Thursday, November 11, 2004

neverwhere

you know, sometimes its funny. you go to sleep and then some dream comes along and its so vivid that you remember almost every detail. those you cant remember you are able to make up so perfectly it seems as if it really happened as well.

and then once you wake up you wonder why you remembered the dream at all. and then you realise it was important that you remembered, cos its after all a part of you and if we didnt remember ourselves, then we wouldnt be ourselves, would we?

so yesterday i found myself back in kallang again. the dreamscape wasnt kallang, not by far. too narrow, too few boats, the banks of the river were wrong. but it felt like kallang. down to the wind and blade of grass, it felt just like kallang. im sure you understand what i mean when you visit a place in your dreams. on the outside its seemingly different but yet the essence is undeniably the same, undeniably so alike its midway between haunting and exhilerating.

and so it was really kallang that i visited, and i remember myself talking to people on the pier. pek hong, terence, zhenghao was there and so was sulynn, yina, even kenneth and nik who was coaching again. haha how quaint, that people who are supposed to be dead and gone can still come alive in dreams again. nik doesnt coach anymore but yet in my dream there he was, imperial as ever, the big brother, ever watching, ever sure.

i rowed a K1. it looked strangely like Cepheus, although it could have been Bloodhound because it was thin and sleek and bloodhound was always my favourite K1, even though its rather old and rickety. i rowed bloodhound/cepheus and pek hong was besides me cept that he was playing around and was rowing a T2 with one person only (himself). i remember he was in front. and we were rowing side by side.

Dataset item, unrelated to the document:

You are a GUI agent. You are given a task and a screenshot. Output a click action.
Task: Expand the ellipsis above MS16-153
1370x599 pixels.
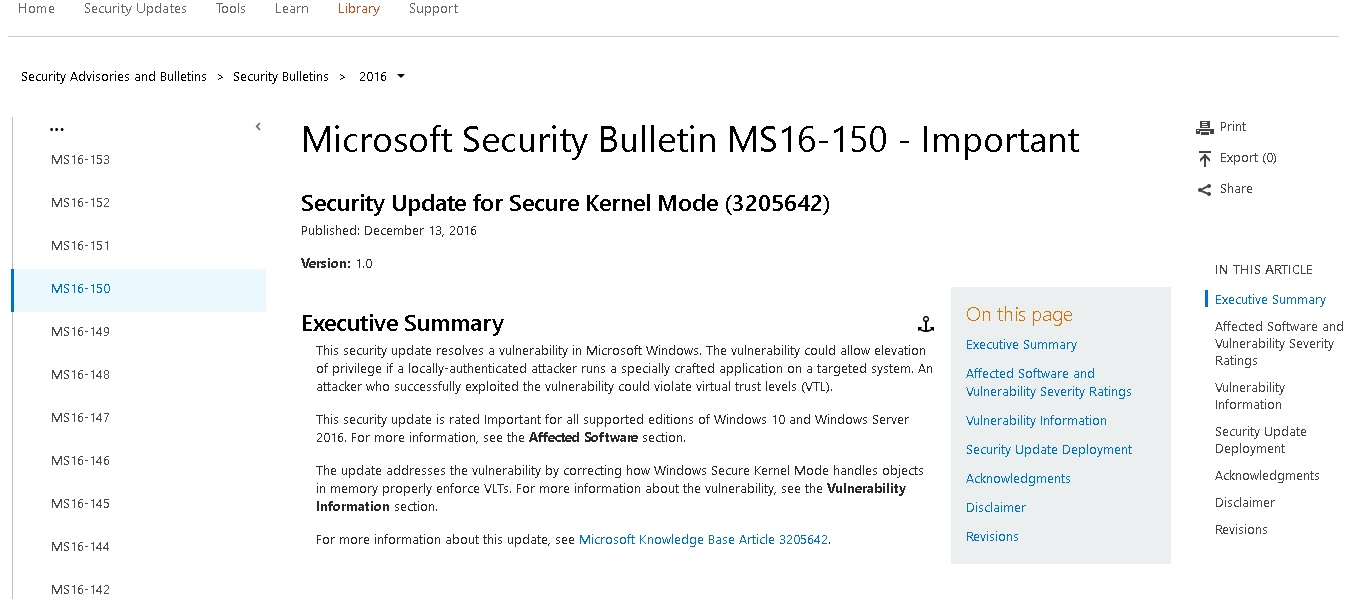[57, 129]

and usually i suck in a K1 cos my balance has not evolved to a high standard (im a K2 rower) but here there was nothing the waves or currents could do to tip me over. it cut through the water like a knofe through hot butter. i swear i even felt my muscles aching and burning from the exertion. abs burning, lats heaving, shoulders under the strain, all while the paddle went swish through the air leaving the trademark trail of water droplets behind it.

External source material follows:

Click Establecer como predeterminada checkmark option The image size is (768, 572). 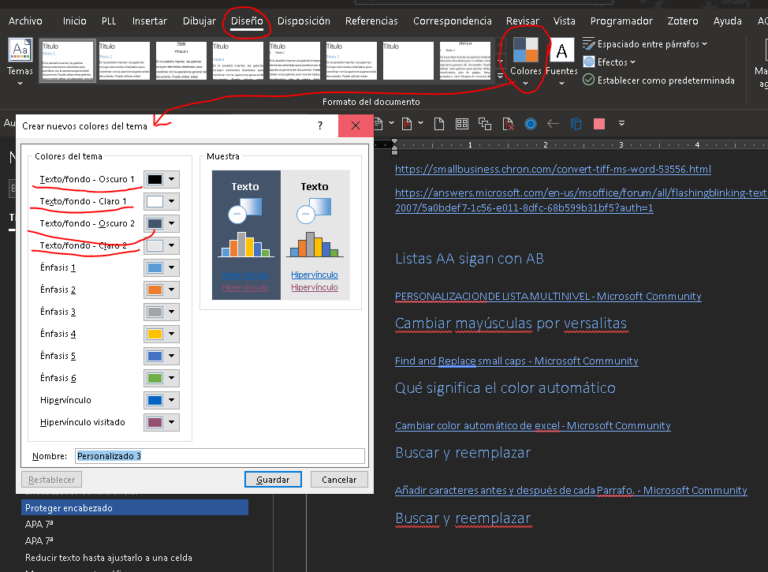click(x=589, y=80)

i remember thinking to myself that was pretty darn unfit and it would take some time to retrain myself again.

and then it hit me. i woke up in my dream. it sounds strange but it really can happen. you realise you're in a dream and that its so called only a dream. and that i can never really go back to kallang to train again. that that path has been closed to me forever. yes, i can go back to row ya, but somehow the feeling is different. youve become old and youve past your prime, you will never compete again. i know i will never compete again. i made that promise to myself after my last race. maybe its to preserve the memories because they really are beautiful and they are bourne out of so much sacrifice on everyone's part.

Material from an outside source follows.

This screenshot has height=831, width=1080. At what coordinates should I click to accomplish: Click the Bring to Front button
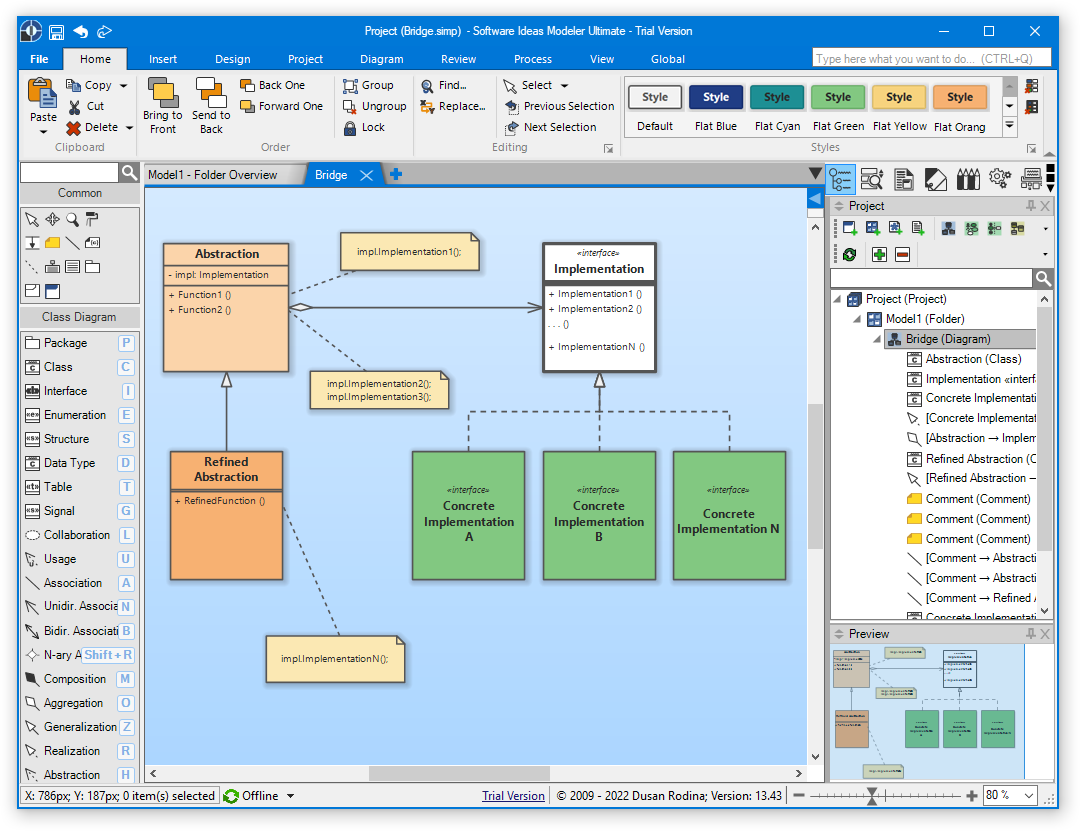(x=162, y=105)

i woke up feeling...like my insides had been squished. if you never had something you really loved and pursued with all your energy and heart and soul and something you really believed in taken away from you (gently i might add) at the end of a period of time, then you can never really understand what we all felt and still feel. its the feeling of loss that came with the dream that was haunting, but in the end you learn to move on.

and so i thought again about yesterday and the religious debates with ben, jianwei and joseph at dinner until 940pm (basket, we got a levels you know). im going to hell, and so is jianwei for certain. sometimes you do get really scared about going to hell and other times you brush it aside and hope the material world can make up for it, and that tim can save timmy's life with more stories and dreams again. but perhaps, deep down, you do really believe and you do really want to do what is right but it is difficult.

i really hope that one day an angel or something will come into my dreams and then somehow i will miraculously believe. ive always been a dreamer. how apt that it should be in my dreams that i finally touch an angel (assuming he can be touched).

well, i dont suppose that its going to happen just like that but as long as we all have hopes, we can still dream, and who knows, sometimes dreams do come true, for those who search enough.